— START OF Supplied records —
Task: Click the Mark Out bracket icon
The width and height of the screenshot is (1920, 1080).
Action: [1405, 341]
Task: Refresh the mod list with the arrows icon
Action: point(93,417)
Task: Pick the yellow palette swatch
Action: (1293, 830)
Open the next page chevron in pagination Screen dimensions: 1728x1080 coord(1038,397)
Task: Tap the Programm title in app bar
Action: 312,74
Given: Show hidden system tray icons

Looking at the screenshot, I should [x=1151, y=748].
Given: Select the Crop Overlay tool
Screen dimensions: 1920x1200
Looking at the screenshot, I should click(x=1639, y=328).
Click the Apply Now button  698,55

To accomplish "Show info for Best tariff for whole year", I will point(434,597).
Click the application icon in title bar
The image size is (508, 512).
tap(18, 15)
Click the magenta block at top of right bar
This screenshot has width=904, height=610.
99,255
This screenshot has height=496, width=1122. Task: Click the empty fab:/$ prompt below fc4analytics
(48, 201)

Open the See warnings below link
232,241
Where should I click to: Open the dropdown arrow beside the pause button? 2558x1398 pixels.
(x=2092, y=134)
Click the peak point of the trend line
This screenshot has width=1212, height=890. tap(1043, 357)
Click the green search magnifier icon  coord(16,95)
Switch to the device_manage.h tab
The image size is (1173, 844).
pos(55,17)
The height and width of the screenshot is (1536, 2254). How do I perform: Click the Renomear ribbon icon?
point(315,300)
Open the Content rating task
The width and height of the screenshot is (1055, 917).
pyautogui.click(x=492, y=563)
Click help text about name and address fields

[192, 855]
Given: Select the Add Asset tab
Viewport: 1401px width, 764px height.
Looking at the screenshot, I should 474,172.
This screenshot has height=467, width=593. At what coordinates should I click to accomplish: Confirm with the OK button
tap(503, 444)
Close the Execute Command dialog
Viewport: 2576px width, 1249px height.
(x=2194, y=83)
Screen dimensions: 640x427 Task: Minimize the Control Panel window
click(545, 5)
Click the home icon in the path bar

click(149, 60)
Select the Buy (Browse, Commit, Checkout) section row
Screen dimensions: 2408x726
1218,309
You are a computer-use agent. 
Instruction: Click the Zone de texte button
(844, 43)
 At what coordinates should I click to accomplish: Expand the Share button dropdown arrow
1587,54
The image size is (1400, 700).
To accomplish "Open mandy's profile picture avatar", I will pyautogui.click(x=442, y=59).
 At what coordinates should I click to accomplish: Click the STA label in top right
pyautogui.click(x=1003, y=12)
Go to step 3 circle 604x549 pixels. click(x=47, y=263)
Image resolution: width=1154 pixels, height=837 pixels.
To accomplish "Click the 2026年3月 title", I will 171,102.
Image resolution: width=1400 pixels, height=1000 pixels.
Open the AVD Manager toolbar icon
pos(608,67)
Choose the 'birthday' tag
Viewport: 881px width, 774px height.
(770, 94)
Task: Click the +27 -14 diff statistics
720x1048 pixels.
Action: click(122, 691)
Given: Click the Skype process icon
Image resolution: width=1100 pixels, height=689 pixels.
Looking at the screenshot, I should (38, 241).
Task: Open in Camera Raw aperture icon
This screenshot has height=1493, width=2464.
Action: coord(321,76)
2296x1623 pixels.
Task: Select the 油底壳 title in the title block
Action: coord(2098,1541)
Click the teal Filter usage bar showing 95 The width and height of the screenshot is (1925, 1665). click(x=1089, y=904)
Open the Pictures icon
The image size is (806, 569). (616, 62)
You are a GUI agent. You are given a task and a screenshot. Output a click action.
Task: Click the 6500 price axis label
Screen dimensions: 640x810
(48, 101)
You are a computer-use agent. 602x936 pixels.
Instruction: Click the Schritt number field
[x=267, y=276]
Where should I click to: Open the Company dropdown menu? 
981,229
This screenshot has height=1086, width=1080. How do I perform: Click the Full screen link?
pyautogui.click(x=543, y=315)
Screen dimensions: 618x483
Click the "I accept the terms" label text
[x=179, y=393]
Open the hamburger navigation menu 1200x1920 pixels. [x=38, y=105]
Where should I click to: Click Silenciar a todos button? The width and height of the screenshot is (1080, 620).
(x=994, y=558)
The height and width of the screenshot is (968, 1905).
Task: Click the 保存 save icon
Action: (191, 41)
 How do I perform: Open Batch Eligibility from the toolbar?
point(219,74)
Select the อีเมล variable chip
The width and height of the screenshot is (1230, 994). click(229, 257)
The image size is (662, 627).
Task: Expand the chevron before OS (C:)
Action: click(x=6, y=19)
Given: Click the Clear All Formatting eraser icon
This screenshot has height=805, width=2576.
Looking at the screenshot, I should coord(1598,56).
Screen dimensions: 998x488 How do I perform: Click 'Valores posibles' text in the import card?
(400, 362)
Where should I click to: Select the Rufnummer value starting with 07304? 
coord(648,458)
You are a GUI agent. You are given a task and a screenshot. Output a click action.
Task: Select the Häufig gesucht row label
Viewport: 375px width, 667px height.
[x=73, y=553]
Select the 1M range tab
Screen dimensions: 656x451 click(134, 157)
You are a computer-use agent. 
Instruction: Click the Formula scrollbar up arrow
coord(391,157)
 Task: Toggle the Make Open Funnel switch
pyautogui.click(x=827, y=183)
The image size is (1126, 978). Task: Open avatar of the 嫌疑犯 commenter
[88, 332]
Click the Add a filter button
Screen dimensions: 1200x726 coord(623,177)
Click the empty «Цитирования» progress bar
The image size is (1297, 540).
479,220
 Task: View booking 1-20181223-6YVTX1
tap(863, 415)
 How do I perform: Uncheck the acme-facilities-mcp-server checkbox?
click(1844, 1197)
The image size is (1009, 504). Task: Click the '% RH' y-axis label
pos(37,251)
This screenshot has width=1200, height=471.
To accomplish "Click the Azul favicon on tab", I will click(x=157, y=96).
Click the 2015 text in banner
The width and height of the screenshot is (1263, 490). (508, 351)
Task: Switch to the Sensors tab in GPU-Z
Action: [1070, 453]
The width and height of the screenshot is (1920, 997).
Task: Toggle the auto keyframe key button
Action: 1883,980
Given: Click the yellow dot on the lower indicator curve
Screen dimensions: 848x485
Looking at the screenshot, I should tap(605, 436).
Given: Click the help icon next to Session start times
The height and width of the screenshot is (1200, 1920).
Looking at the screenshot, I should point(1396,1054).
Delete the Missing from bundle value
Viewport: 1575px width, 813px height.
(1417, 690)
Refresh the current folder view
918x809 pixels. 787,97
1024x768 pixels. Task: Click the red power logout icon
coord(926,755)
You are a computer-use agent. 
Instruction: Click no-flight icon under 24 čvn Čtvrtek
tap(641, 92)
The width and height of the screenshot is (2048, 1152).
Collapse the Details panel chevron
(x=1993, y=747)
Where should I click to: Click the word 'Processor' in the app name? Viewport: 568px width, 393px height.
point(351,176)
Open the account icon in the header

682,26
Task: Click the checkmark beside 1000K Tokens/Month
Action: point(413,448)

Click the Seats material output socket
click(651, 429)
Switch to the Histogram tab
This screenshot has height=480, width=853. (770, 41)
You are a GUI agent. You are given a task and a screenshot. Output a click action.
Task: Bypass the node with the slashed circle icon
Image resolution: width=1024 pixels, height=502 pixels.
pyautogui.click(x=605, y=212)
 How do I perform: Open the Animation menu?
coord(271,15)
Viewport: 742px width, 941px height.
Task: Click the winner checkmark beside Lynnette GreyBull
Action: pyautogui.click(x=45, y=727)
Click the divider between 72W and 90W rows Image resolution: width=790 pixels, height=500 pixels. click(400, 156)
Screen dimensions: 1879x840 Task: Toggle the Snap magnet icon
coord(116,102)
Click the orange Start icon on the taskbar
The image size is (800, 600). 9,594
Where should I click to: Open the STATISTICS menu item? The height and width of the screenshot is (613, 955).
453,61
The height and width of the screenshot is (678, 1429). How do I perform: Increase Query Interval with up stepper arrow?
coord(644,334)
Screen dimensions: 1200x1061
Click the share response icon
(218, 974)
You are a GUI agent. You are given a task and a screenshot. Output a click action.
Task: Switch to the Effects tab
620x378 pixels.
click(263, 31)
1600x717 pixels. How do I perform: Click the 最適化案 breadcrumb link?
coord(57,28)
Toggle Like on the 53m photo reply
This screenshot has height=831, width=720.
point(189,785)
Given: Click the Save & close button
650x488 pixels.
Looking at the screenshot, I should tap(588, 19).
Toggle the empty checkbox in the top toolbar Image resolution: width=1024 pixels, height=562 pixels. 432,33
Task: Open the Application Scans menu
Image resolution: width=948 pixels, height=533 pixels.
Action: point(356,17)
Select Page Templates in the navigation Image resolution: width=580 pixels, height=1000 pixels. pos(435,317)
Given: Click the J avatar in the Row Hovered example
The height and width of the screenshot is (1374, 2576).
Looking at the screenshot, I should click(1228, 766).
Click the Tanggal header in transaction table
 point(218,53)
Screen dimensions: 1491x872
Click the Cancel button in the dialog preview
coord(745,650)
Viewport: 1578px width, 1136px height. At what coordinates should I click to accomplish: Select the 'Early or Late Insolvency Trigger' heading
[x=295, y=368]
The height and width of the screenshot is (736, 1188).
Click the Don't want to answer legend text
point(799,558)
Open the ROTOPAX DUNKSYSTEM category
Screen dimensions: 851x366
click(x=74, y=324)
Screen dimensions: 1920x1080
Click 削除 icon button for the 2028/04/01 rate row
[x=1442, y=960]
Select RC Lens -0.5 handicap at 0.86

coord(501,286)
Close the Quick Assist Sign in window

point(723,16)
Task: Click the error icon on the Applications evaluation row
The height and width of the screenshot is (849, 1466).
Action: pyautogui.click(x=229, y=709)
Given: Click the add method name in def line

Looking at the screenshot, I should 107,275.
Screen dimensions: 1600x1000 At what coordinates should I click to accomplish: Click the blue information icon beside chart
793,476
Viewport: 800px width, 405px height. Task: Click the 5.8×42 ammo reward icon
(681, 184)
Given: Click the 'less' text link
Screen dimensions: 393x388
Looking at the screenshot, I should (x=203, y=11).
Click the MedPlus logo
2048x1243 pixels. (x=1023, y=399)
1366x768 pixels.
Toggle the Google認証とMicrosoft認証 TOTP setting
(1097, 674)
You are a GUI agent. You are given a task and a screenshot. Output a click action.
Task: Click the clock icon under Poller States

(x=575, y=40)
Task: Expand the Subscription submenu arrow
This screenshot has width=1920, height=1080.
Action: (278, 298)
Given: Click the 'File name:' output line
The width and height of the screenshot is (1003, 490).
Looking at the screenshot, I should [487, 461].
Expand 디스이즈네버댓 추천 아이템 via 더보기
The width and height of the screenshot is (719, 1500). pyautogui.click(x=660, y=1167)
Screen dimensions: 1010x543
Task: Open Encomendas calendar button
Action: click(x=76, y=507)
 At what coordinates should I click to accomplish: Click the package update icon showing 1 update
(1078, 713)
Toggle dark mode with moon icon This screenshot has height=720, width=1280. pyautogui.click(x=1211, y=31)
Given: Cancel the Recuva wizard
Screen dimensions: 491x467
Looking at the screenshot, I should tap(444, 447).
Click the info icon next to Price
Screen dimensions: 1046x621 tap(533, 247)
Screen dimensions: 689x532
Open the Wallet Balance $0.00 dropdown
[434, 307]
— END OF Supplied records —
▶ _Description of the task_: Transcribe the lines from the start of the records through the line containing "Looking at the screenshot, I should [x=1151, y=748].", both ends included.

▶ _Expected answer_:
Task: Click the Mark Out bracket icon
The width and height of the screenshot is (1920, 1080).
Action: [1405, 341]
Task: Refresh the mod list with the arrows icon
Action: point(93,417)
Task: Pick the yellow palette swatch
Action: (1293, 830)
Open the next page chevron in pagination Screen dimensions: 1728x1080 coord(1038,397)
Task: Tap the Programm title in app bar
Action: 312,74
Given: Show hidden system tray icons

Looking at the screenshot, I should [x=1151, y=748].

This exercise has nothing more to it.